Ему остается только тяжело вздохнуть и крепче укутаться в шарф. На улице холодно. И становится с каждым днем все холоднее, а он продолжает отмораживать пальцы и нос, пока мчится спасать мать.

Он отчаянно старается понять, почему она не останавливается. Не бросает. Не пытается обдумать свои поступки и действия. И только сильнее погружается в эти вязкие помои.

Ньют не понимает, как ни силится. Он и не сможет.

Наверное, никто кроме его матери и не поймет.

Ньют останавливается на перекрестке. Красный свет светофора радостно кидается к нему, путаясь в светлых волосах. Он запускает свои красные пальцы Ньюту в волосы, ерошит их и пропускает между ладонями каждый локон. Он мягко гладит Ньюта по голове, а когда тот закрывает глаза, тут же встает перед ним. Под веками вспыхивает. Да, вспышка красного света стала привычной, неотъемлемой частью его самого. Отделаться от нее уже не получится.

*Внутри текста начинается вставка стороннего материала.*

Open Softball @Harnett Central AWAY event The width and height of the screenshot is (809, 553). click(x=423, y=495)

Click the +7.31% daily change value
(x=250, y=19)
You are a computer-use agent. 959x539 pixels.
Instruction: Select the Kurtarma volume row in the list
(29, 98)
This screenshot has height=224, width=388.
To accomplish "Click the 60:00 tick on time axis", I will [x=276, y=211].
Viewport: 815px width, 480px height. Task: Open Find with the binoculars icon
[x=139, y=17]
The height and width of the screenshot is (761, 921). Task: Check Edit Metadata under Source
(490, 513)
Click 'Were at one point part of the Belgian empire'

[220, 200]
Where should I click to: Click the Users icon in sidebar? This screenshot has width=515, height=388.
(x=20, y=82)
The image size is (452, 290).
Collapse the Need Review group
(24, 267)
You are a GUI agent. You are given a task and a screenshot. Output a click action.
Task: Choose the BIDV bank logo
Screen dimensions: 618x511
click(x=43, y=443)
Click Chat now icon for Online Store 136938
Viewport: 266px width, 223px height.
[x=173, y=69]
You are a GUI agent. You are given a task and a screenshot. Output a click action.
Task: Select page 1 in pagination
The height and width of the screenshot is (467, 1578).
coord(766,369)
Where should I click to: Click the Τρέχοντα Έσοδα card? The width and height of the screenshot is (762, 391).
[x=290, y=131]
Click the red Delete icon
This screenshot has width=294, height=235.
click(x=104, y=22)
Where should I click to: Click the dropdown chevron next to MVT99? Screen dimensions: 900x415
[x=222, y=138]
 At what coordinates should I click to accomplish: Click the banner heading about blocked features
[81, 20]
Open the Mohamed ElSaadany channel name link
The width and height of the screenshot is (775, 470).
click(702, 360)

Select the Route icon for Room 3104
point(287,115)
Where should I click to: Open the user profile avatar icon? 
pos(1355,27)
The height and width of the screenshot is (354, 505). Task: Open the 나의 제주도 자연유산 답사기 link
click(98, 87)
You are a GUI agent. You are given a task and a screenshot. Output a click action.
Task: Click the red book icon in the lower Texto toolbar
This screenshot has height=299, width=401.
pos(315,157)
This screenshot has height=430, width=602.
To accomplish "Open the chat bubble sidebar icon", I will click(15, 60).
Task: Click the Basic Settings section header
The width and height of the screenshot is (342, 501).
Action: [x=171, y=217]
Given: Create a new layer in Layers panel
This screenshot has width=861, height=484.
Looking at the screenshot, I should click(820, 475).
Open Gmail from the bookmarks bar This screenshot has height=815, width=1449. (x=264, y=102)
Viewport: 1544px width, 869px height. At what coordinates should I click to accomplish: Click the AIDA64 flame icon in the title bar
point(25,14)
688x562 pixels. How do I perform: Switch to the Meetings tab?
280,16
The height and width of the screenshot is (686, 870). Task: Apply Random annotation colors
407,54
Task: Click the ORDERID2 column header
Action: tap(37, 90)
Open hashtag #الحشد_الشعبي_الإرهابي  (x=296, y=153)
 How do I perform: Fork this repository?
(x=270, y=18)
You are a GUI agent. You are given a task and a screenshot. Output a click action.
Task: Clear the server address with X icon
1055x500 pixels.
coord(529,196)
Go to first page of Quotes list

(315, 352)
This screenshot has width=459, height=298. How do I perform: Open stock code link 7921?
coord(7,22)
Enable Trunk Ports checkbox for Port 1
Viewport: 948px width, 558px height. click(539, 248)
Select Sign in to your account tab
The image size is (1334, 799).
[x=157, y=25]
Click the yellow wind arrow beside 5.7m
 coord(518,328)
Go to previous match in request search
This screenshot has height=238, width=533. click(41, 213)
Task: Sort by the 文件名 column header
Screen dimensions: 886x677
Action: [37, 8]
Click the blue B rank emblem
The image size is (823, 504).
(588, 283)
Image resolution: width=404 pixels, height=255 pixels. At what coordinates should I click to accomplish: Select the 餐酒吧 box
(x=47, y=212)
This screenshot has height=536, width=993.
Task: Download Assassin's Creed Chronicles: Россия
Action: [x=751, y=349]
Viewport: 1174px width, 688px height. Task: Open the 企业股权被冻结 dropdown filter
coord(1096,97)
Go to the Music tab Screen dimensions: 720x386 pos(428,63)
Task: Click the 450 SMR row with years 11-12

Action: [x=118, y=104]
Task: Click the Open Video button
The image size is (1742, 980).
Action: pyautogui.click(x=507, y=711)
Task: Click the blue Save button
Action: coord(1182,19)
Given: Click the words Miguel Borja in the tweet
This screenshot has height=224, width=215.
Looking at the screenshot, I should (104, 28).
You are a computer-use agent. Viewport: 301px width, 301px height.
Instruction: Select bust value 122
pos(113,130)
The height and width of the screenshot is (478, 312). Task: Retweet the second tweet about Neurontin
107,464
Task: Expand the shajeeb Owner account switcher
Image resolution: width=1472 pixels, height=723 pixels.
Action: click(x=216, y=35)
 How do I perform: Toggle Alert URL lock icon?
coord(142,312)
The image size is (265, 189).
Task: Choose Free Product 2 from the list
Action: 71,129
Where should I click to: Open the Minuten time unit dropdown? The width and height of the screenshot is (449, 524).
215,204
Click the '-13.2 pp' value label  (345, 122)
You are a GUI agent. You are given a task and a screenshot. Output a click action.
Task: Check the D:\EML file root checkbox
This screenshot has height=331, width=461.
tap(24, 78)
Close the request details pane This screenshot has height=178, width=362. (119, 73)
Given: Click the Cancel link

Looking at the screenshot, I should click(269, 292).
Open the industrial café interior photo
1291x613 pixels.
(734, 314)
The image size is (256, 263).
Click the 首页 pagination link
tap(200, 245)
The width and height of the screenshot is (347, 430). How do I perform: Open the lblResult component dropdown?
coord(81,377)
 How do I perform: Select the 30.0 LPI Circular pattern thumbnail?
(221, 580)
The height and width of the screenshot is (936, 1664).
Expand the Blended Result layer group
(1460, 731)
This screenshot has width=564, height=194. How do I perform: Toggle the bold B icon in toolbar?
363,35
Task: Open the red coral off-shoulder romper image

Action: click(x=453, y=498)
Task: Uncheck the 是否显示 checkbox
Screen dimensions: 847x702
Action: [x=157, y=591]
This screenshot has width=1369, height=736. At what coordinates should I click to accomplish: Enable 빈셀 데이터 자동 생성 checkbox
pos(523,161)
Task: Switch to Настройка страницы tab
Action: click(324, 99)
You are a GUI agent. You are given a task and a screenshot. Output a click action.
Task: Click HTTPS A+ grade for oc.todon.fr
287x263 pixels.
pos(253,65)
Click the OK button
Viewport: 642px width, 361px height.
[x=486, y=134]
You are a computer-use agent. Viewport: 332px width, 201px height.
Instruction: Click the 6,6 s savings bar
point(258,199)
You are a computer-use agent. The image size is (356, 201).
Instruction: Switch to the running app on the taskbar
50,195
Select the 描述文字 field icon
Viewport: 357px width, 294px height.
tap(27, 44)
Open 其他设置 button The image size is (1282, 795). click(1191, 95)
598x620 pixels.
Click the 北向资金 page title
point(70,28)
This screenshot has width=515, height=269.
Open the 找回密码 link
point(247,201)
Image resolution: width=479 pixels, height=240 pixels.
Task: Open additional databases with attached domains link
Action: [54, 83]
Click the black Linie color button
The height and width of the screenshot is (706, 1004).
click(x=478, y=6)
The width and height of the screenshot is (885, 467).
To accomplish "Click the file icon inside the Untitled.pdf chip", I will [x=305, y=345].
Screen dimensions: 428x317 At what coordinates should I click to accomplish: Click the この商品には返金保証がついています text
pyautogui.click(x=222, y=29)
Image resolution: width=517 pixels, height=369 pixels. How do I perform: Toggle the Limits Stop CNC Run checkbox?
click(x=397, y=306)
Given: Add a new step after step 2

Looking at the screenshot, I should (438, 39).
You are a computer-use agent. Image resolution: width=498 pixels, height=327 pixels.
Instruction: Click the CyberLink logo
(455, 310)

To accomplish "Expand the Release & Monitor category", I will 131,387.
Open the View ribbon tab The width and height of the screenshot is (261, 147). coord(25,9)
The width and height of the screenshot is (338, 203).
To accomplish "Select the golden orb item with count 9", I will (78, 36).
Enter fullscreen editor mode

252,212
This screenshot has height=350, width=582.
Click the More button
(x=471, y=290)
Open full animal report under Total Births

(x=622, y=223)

Только вырвать с корнем. Вырвать с болью, невыносимой болью и кровью.

Ньют быстрым шагом пересекает дорогу. Окружающая суета его никак не напрягает, Ньют только думает, что в этой суете он становится еще более незаметным. Становится маленьким и непримечательным, слившимся с толпой, серым и по-прежнему одиноким.

В огромной толпе из сотен незнакомых людей каждый по-своему одинок.

Ньют грустно усмехается этой мысли и лишь прибавляет шаг.

Знакомый обшарпанный двор. Знакомая обстановка безликих слепых стен. Знакомое копошение по углам и знакомый гул голосов. Смех, ругательства, звон бутылочного стекла. Потасовки, окрики в спину, вновь разрывающий тишину гогот. Гордо задранная голова и бесконечно уставший, отстраненно-безразличный вид.

Ньюту кажется, что все это тоже уже успело войти в привычку. Въелось под самую кожу. Это как татуировка. На всю жизнь. Очень больно. И все же уже неотъемлемая часть. Индивидуальность.